Diana Eck in India: A Sacred Geography makes a wonderful observation and connection. In the Hindu tradition, the “perpetual pilgrim is the sannyasin (455).” She continues: “the sannyasis  have ‘cast off’ from settled society, indeed they have ritually died to that life, in order to live a life of renunciation.” The sannyasin seeks moksha, removing attachments in this life in order to be at one with the divine. This person renounces in order to find. They are the “perpetual pilgrims.”

Diane Eck claims that these ordinary pilgrims that she has studied, that I see, “temporary sannyasins.” Not as extreme as the sannyasin’s journey, this ordinary pilgrim faces difficulties. Adjusting to a new routine. Handling the uncertainty of transportation. Wondering about the food, the nightly lodging.

These Hindu pilgrims who journey don’t wander; they move toward a destination. As I’ve illustrated in other blogs, each temple destination is considered worthy of being a destination because of sacred stories. India is a “storied landscape (447).”  Since some temple destinations have a deep concentration of stories, these spaces become especially favored destinations.

Upon arrival, there is a further destination within the temple, the inner sanctum of temples. Here is the most important shrine. It is here that the person seeks and finds darshan, to be “seen” by the god. The Hindu acknowledges “You are here sacred.”

In so doing, the Hindu pilgrim discovers a paradox. While the destination is alive with the divine, with the sacred, this divine is not exclusively present at only this destination. This pilgrim has probably sought darshan in other temples. The pilgrim can say that the sacred is also present in many other local sacred temples. Other temples share in the presence of the divine. When the Hindu says, “You are here divine;” the Hindu can also say “You are there divine.”

In addition, the pilgrim can say that not only is the sacred present in these temples, in these “storied destinations,” the pilgrim can also say that the divine is present “in the rough (453).” The sacred is found in the hills and mountains, the rivers and the oceans. The sacred spreads throughout India, even throughout the world beyond India.

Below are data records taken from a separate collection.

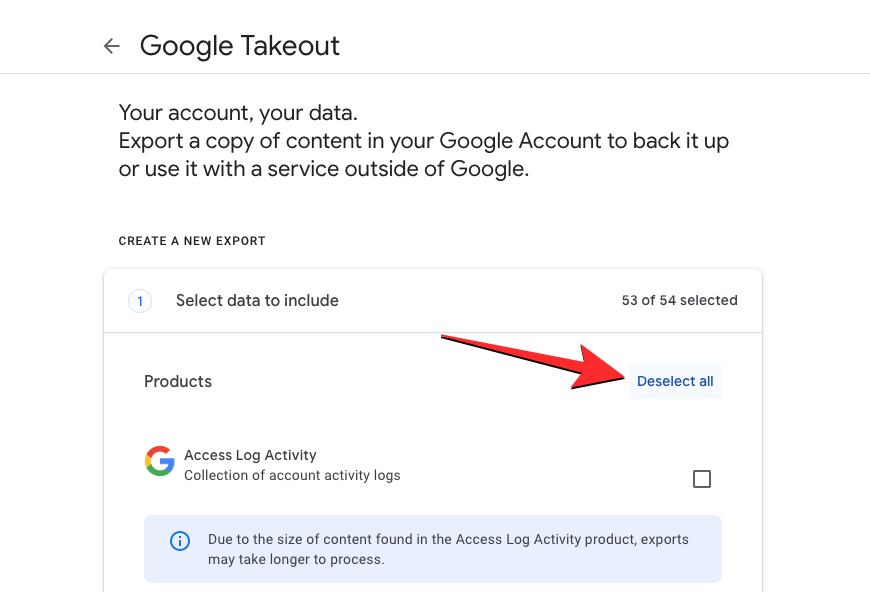870x592 pixels.
Task: Select the Access Log Activity product name
Action: pyautogui.click(x=250, y=455)
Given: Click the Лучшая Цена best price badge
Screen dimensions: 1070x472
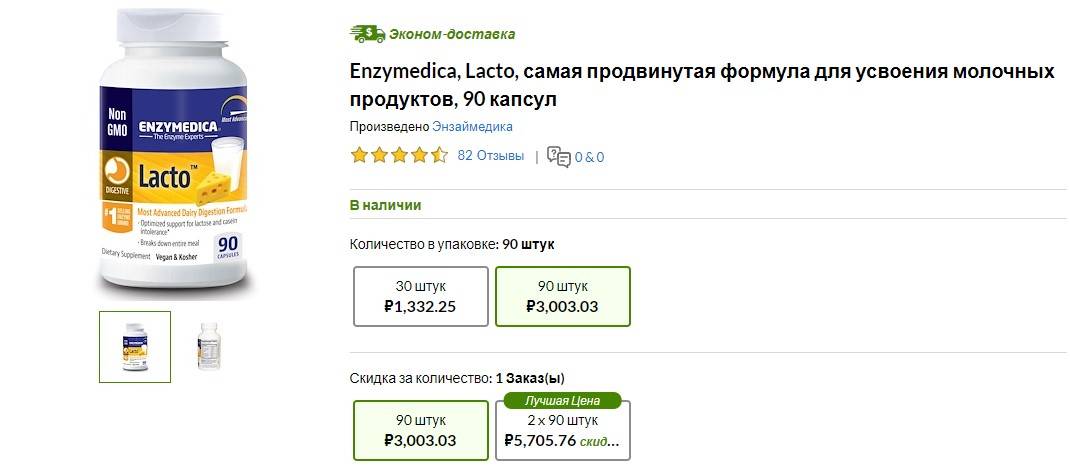Looking at the screenshot, I should [562, 400].
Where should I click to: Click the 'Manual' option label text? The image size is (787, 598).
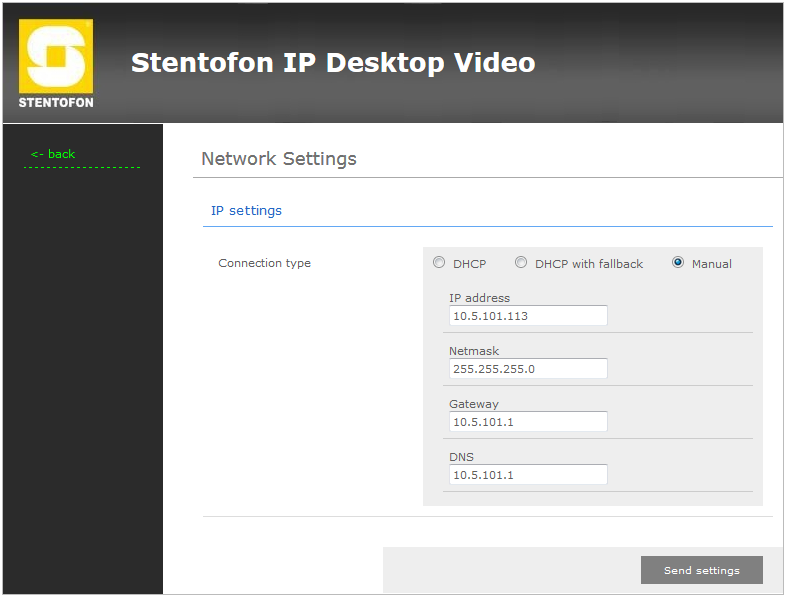[712, 264]
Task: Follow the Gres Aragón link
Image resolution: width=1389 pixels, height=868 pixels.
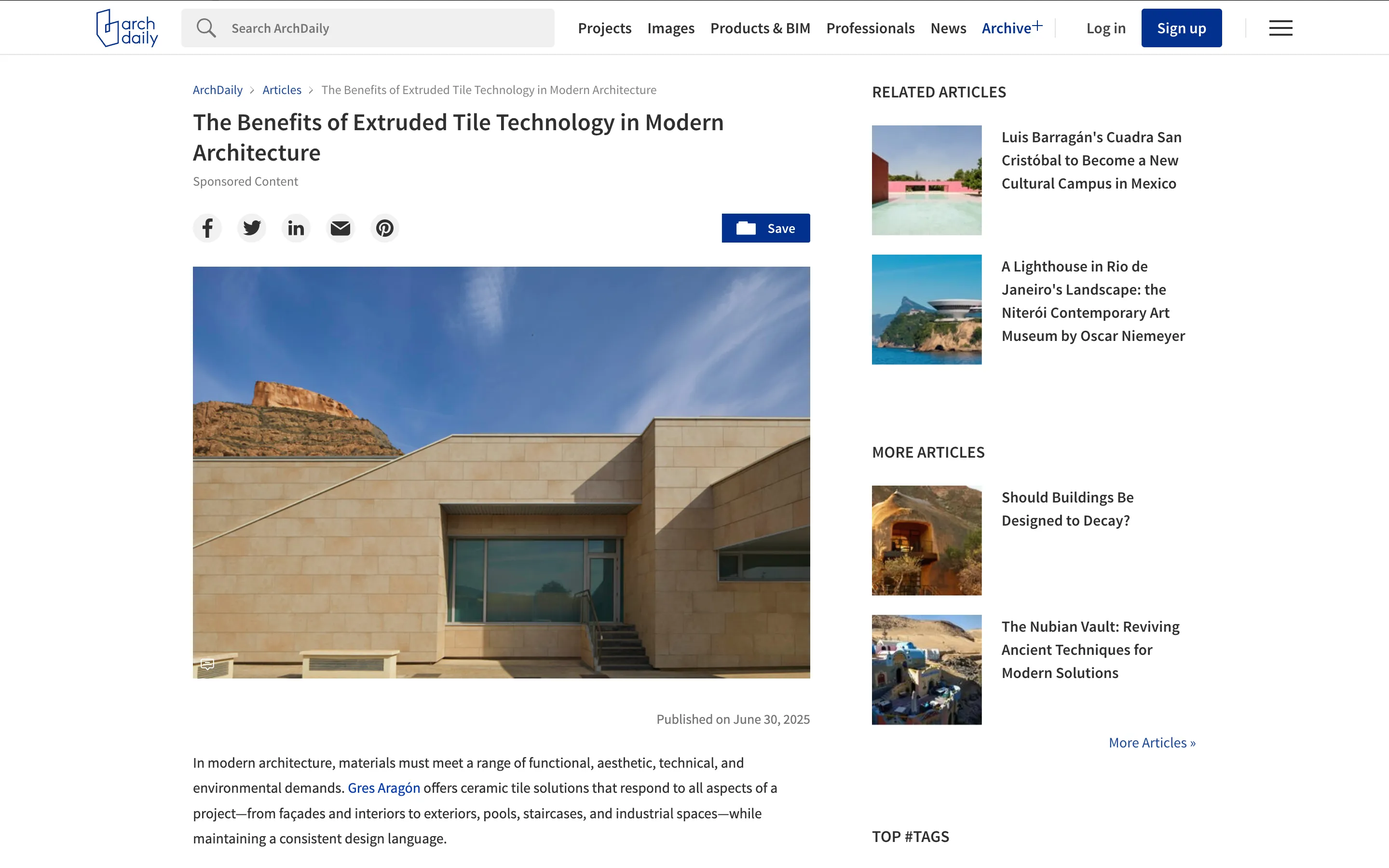Action: click(x=384, y=787)
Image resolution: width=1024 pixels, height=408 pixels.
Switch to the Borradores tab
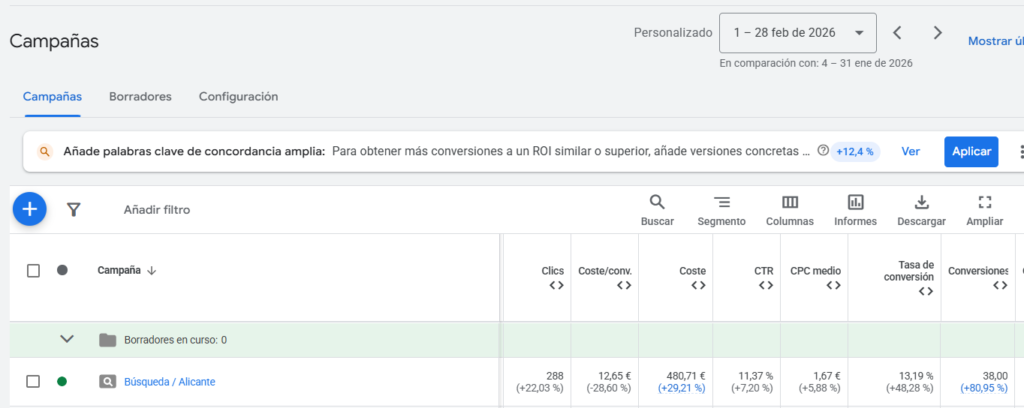140,97
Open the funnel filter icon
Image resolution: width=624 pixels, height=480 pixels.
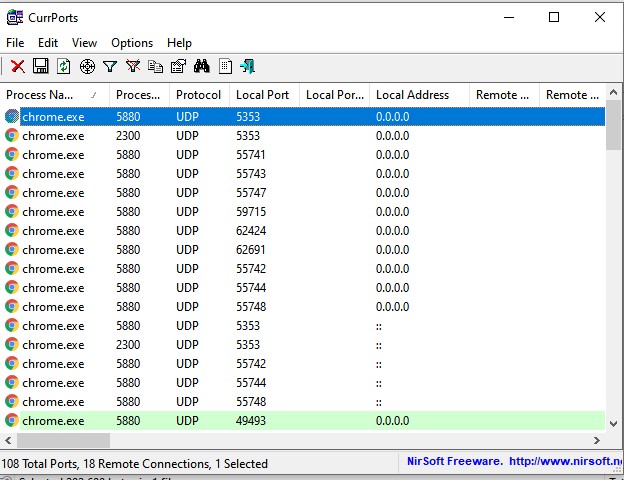(110, 66)
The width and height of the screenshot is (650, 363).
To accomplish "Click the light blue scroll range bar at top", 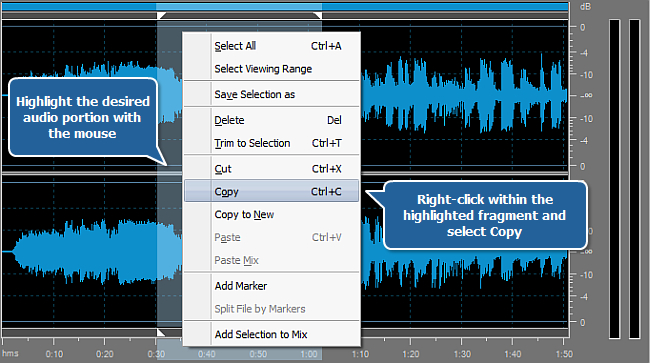I will click(239, 6).
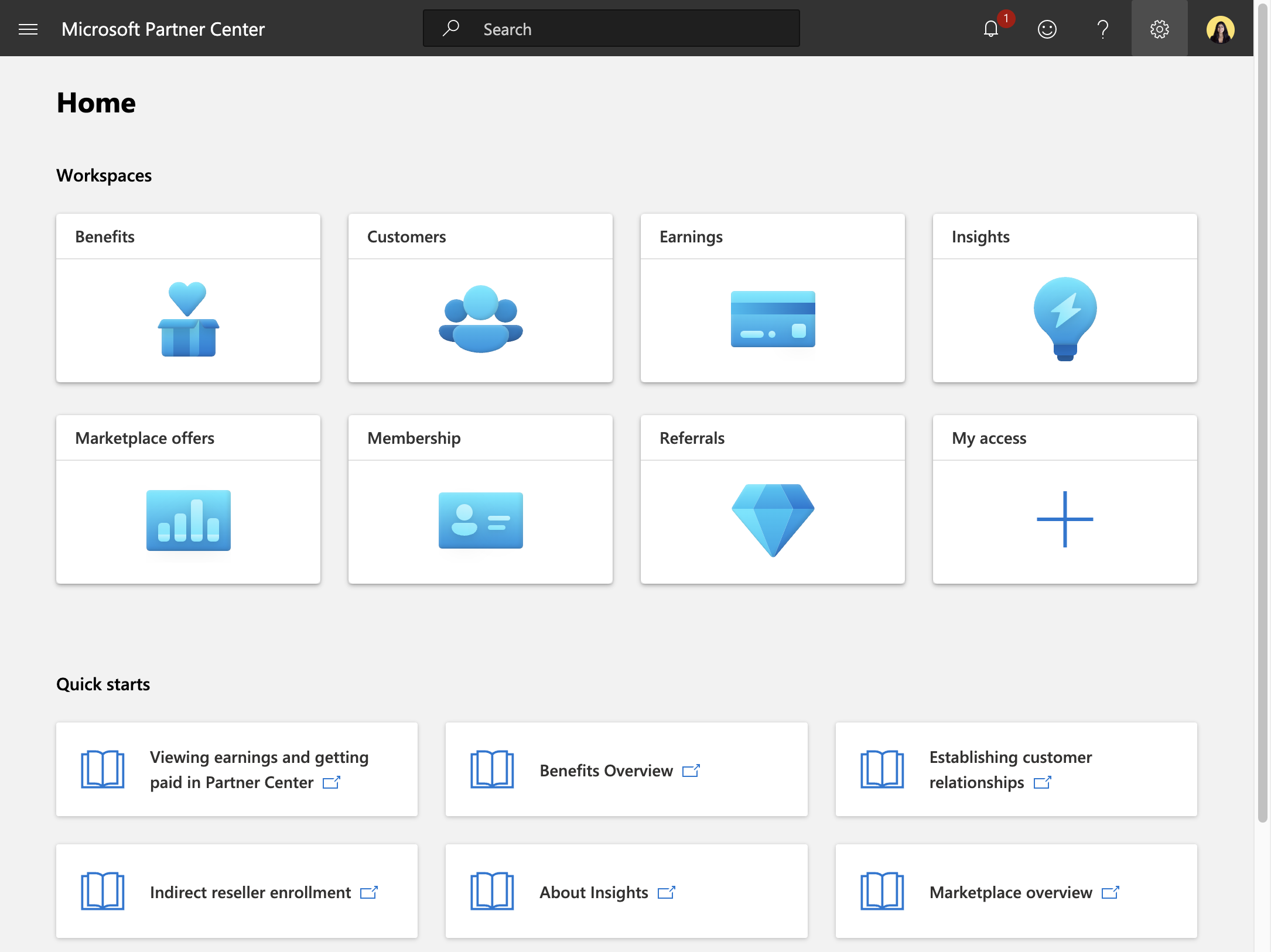Open the help question mark

coord(1102,29)
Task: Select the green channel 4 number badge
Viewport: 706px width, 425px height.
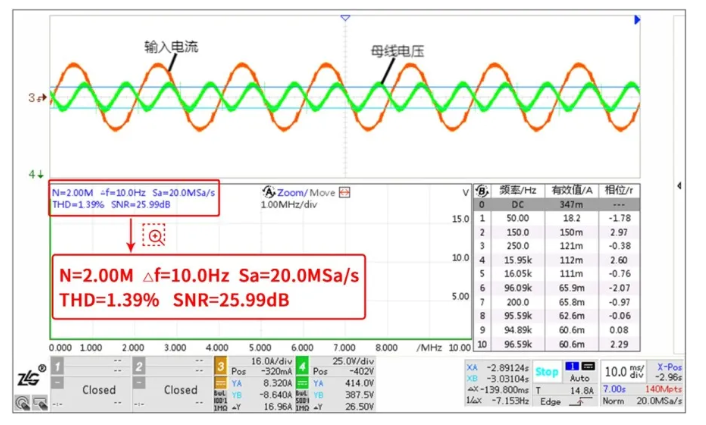Action: pyautogui.click(x=301, y=366)
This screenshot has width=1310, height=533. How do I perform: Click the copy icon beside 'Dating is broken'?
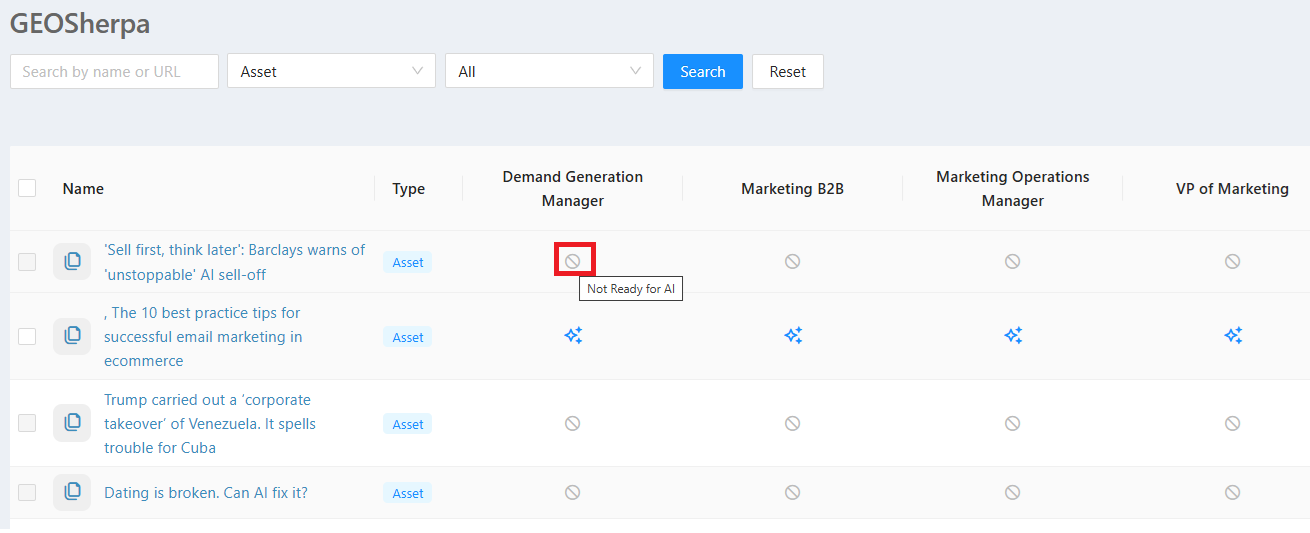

The destination suggests a mystery. Is it by simply reaching that destination that the person achieves their goal? No. Eck quotes the humorous insight from a Hindu, “If merely going to a tirtha (a crossing between this ordinary world and the sacred) is enough to purify, then the fish in the Ganga and the birds who roost in the temple towers would be instantly purified (454).” There are qualities of the person that is both the goal and the requirement. The pilgrim seeks, in seeking the goal of darshan and moksha, to find humility, truth, charity; the pilgrim is required to exhibit “truth, charity, patience, self-control, celibacy, and wisdom (454)” in order to find that goal. A circular mystery!

I’ve come across pilgrims everywhere in India. Persons journeying to a destination. In the end, the important feature is the actual person that journeys to a destination. Carol Eck ends her work India: A Sacred Geography quoting a passage from the fourteenth-century devotional poet Lalla.  “I, Lalla, went out far in search of Shiva, the omnipresent lord; having wandered, I found him in my own body, sitting in his house.” A person journeying far to find what is near! Strange!